Son apport au fantastique est considérable. On n’aurait pas les Twilight, un siècle plus tard, sans son œuvre bizarre et tourmentée. Si vous faîtes attention, vous constaterez que ses œuvres sont régulièrement citées dans les œuvres modernes (et je ne parle pas seulement des bestiaires de Donjons et Dragons). Par exemple, si vous avez vu récemment la cabane dans les bois, je ne dévoile pas la fin mais ce qu’on appelle les Anciens, ces dieux obscurs sont directement tirés de l’œuvre lovecraftienne.
Flaubert, Rêve d’enfer, 1837
« L’ennui esthétisé »
Biographie : Quand on dit Flaubert, on pense aussitôt Madame Bovary, Bouvard et Pécuchet, Salammbô et Education sentimentale, mais l’écrivain a également rédigé des nouvelles dans sa jeunesse.
Résumé : Le duc Arthur d’Almaröes ou du moins c’est ce que les gens croient.
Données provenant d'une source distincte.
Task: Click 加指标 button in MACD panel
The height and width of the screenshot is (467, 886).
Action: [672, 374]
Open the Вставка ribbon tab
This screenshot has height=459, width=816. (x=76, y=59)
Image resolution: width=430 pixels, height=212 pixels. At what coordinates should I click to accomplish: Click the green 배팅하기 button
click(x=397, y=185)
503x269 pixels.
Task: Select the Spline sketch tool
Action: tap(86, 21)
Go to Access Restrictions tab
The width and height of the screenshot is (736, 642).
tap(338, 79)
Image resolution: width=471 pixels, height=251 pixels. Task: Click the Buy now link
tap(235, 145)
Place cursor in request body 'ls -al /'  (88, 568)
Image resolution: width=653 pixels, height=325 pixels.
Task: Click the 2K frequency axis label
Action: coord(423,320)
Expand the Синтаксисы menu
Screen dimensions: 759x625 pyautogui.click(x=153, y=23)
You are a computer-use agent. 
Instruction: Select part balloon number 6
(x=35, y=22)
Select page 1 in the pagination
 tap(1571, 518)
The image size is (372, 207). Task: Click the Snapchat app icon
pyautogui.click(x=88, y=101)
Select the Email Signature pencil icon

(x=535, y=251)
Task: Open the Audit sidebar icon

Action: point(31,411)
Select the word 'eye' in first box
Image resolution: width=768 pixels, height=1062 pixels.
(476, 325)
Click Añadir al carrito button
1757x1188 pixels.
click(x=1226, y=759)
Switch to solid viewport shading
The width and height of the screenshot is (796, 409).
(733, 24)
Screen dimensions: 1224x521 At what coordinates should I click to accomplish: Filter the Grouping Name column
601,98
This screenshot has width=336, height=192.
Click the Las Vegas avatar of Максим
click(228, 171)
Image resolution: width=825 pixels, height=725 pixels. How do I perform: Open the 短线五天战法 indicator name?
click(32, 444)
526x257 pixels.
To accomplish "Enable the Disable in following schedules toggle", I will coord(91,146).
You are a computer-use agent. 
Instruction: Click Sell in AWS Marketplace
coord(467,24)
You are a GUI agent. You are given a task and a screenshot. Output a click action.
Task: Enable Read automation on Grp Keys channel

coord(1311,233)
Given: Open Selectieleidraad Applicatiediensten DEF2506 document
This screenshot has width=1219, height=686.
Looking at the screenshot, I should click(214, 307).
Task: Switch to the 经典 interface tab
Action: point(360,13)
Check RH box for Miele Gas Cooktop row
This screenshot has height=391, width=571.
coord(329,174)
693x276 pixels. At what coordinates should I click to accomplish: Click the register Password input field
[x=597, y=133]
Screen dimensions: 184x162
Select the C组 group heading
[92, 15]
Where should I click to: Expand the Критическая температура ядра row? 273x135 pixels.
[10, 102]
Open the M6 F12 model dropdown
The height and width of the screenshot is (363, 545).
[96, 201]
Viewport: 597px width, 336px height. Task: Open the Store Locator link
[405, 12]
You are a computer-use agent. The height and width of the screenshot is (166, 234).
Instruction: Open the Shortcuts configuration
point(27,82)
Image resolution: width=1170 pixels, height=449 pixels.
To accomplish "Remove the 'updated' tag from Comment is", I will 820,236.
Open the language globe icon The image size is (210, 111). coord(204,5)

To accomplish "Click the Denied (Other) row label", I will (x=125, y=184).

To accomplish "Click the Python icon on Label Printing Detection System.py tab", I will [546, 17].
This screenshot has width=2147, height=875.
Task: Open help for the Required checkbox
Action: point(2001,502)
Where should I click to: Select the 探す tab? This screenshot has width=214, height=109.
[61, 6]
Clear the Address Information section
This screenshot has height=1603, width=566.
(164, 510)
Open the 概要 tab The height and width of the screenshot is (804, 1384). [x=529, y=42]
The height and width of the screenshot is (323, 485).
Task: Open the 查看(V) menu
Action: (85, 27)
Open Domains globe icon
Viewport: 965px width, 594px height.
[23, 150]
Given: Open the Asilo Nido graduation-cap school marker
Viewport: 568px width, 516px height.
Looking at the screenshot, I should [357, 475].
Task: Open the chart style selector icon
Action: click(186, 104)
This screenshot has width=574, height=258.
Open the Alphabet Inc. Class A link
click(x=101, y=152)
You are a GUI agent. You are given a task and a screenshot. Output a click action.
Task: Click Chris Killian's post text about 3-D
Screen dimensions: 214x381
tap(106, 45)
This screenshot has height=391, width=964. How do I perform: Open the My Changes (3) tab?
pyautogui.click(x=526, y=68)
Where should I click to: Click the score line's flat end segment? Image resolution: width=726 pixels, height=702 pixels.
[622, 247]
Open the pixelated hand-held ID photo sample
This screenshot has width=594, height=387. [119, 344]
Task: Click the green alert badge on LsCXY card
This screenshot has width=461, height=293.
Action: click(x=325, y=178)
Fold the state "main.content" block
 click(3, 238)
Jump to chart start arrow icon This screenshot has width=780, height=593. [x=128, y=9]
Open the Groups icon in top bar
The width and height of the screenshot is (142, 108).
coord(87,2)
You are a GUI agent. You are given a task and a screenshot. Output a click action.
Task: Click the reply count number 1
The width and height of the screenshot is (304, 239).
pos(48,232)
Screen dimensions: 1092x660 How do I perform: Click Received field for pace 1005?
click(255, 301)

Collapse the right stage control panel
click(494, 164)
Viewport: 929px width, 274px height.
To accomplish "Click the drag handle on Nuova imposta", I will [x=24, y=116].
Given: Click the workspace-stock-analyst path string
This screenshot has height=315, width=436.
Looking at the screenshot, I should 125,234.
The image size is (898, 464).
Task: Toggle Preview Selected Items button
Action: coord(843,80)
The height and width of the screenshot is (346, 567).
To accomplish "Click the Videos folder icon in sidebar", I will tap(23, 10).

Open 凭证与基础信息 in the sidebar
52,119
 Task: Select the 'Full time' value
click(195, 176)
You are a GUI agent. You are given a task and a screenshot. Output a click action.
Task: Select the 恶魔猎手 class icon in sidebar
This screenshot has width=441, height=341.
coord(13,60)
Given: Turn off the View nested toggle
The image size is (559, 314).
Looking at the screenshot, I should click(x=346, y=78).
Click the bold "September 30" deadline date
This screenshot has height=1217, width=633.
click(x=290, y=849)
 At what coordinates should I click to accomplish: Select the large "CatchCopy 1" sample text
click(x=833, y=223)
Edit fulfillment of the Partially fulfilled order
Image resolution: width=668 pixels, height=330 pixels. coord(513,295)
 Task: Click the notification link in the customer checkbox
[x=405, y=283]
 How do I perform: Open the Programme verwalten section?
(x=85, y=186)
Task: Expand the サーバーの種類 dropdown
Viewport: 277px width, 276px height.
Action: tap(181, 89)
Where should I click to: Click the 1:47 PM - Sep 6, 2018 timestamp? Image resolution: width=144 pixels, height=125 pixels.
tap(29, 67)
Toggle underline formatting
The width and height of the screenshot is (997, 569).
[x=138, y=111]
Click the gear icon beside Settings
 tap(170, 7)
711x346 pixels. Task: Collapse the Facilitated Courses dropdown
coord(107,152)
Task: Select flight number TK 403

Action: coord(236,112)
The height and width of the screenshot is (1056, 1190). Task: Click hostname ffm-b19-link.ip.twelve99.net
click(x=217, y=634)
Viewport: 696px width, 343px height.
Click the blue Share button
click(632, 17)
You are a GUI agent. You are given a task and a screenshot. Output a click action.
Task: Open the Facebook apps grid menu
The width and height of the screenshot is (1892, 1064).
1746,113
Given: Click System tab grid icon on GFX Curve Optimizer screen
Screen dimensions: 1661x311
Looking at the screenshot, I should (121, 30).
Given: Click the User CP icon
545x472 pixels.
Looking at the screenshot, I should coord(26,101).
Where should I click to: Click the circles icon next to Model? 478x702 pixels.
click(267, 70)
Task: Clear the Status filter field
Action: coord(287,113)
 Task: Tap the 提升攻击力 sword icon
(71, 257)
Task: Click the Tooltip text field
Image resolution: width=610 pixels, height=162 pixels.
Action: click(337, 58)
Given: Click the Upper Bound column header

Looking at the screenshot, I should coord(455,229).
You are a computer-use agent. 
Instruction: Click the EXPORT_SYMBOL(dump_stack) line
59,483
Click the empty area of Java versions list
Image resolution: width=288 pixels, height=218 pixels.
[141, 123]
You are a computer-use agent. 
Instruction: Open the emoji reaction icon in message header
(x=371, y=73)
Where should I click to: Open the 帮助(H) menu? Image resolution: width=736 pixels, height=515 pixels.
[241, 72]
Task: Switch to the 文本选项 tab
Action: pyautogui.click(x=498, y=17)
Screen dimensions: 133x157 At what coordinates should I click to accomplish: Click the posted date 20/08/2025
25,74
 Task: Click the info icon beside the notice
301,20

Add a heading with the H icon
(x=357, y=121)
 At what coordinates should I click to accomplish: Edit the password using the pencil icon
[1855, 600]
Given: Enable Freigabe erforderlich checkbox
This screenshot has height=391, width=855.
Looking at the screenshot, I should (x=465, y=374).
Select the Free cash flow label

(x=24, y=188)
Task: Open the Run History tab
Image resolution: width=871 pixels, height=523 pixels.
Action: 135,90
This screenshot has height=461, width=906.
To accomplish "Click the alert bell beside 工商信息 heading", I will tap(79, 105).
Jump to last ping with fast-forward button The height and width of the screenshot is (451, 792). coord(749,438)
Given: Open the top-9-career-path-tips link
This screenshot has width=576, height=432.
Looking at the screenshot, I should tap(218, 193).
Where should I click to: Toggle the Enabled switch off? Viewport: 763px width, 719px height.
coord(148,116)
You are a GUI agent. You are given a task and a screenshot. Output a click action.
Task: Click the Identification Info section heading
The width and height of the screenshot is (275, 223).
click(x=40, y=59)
S’agit-il d’un ange ou d’une âme vivifiée ? Le texte ne tranche pas. Mais le diable va tenter par tous les moyens de le faire trébucher.
Commentaire : Flaubert reprend le thème de l’affrontement de Dieu et du diable mais en déplaçant cette fois la question sur l’opposition corps/esprit. C’est un peu gnostique de réduire la problème à « la matière c’est le diable » mais la nouvelle est tellement bien écrite qu’on y prête à peine attention.
Nerval, Le monstre vert, 1837
« Un dernier pour la route ? »
Et pour finir, je conseille également la lecture de cette courte nouvelle de Nerval. Une jolie histoire qui traite symboliquement de la question de l’alcool. Je n’en dis pas plus pour ne pas gâcher le suspense.